AIM OF THE EXERCISE
In duplicating the lines below, keep every word unchanged and drop the pictures.

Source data
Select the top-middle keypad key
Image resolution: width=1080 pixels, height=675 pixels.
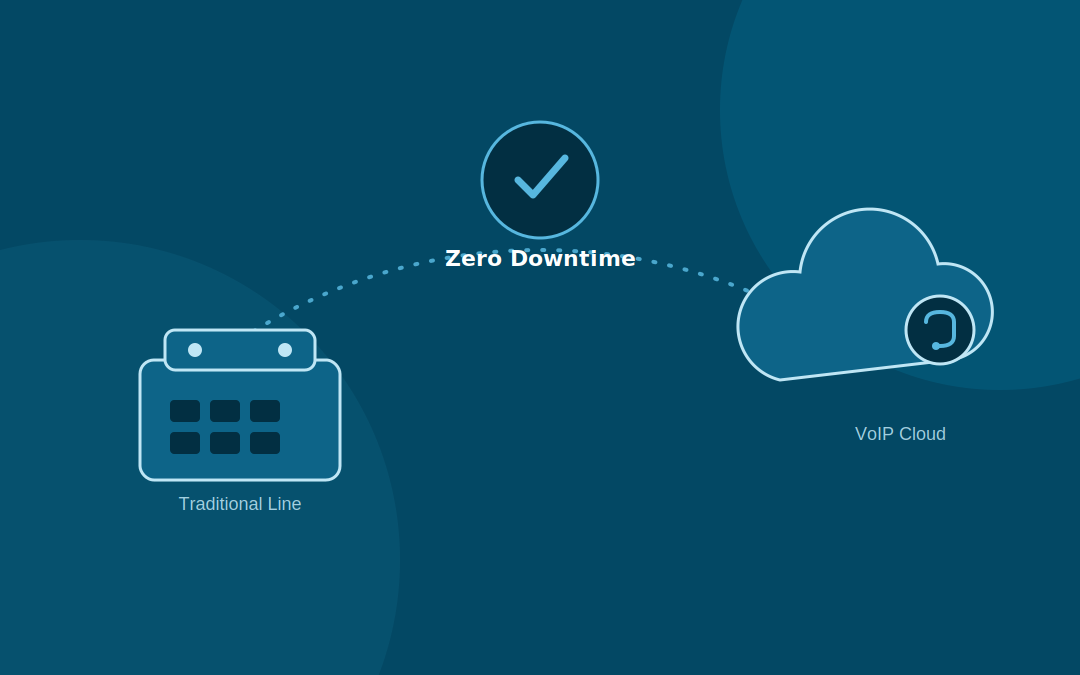coord(225,411)
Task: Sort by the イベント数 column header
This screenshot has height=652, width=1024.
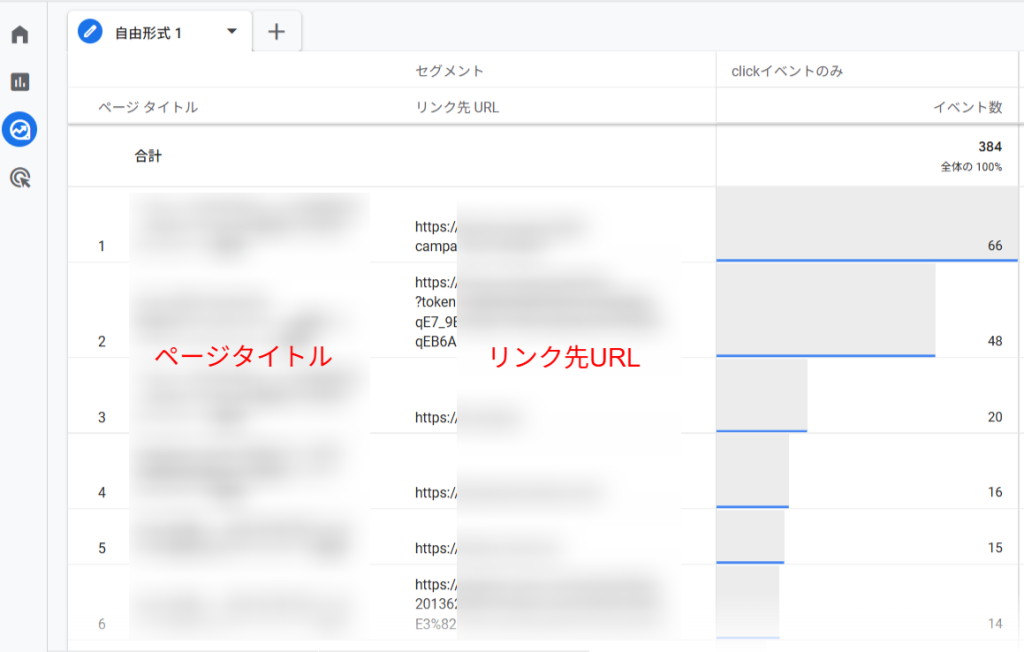Action: (x=968, y=107)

EXERCISE ANSWER
Select the top-middle keypad key
Image resolution: width=1080 pixels, height=675 pixels.
coord(225,411)
Task: Sort by the イベント数 column header
This screenshot has height=652, width=1024.
Action: (x=968, y=107)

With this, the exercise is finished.